I took my time, drawing the knife slowly so Mafic would feel every moment of the pain. Stealing his manhood should foil the male magics of the Saffron Tower. A cross I cut in his tip for him to remember me by. He bled a great deal, so I dragged some of the smoldering bedclothes across the wound and pressed hard enough to make the monk gasp in renewed pain.
There I waited, my increasingly blurred vision focused on my children, until more of the Blades burst into the room. Minutes too late, a lifetime too slow, I thought in my own agony.
Consequences
MEMORY IS BOTH a blessing and a curse. Without it, we would not know who we were and what we stood for in this life. With it, we know all too well what we have done to betray those ideals.
Does anyone live long enough to meet their own standards? That is a question I have never been able to answer. The best I can settle for is the knowledge that no matter how miserably one has failed, one can only keep trying.
I slept over a day, I learned later. When they tried to rouse me with a tincture of choraka, I refused wakefulness, until the Caring Mothers despaired of my condition and sent for Mother Vajpai and some of the Mothers Intercessory.
My old teacher was one of the wisest women I have ever known. She sent for both of our belled silks and for my children. It was their cries that finally drew me from twisted dreams of fire and water, earth and air.

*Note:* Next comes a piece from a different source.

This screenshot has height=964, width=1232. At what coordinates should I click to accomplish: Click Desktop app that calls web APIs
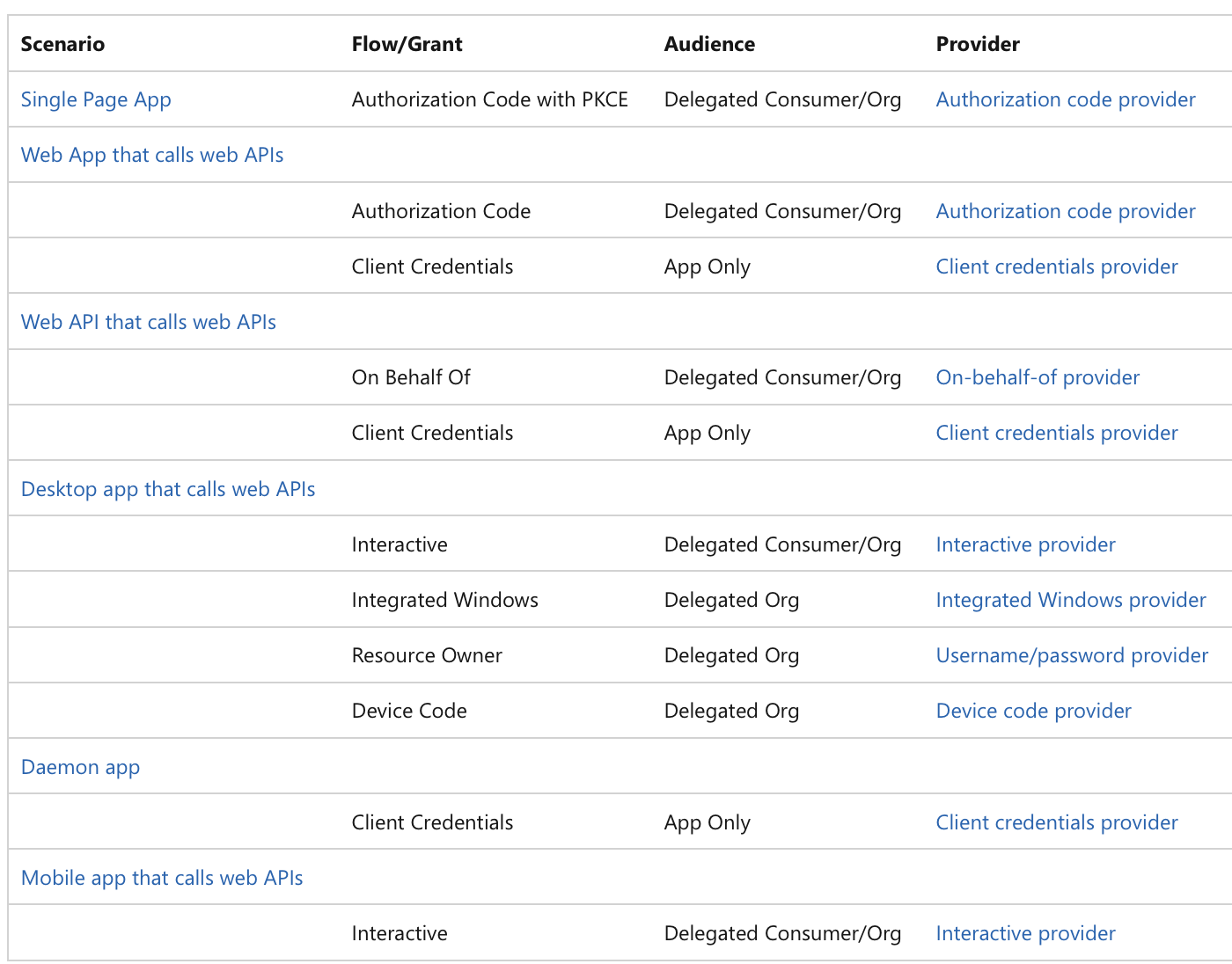click(168, 489)
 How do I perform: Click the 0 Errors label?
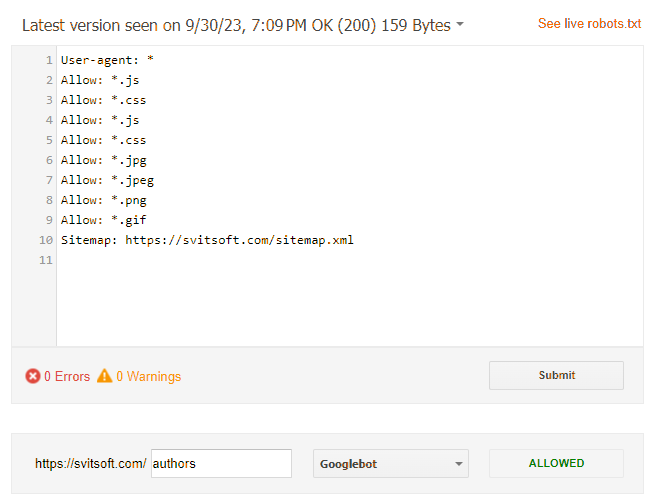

Awake was no better. My body had understood what my mind did not want to confess, even to itself. Ilona, whom I had loved, was dead by my poor choices. Ponce, who had loved me, was dead by my mischance. Mafic was not dead, when I should have simply killed him for mercy’s sake. Surali’s death did not bother me at all, but that very uncaring in turn bothered me. Her I would never light the candles for.
But they had all been someone’s children once. Every single one of them. As were the others I’d slain in our sacking of the Bittern Court after Ilona’s death.
Not an honor guard for the soul of my sweet friend, but ranks of shame.
Clutching my children close, I realized I was sick of death. I could not leave them here alone. What had happened to me as a small child was lesson enough. And though she hated me with good reason, I would not leave Corinthia Anastasia, either. I owed Samma much, as well, for all that she suffered through my deeds and misdeeds.
So I sat up and allowed the Mothers to give me pigeon broth, and change the dressings on my chest, and pray over me with hot water and stinging herbs. The poppy salve that the Caring Mothers kept putting on me was said to stem the pain, but you could not have told that by me.
Pain of the body, I could handle.
Pain of the heart … Was this what it meant to grow older? I had too many ghosts following me to count, my own handle of the dead peering over my shoulder. Judges, should I ever be found in the scales of life. I wondered if a Quiet Man would come to the temple some hour of the night and speed me on to that fate.
For a time there, I would have welcomed such.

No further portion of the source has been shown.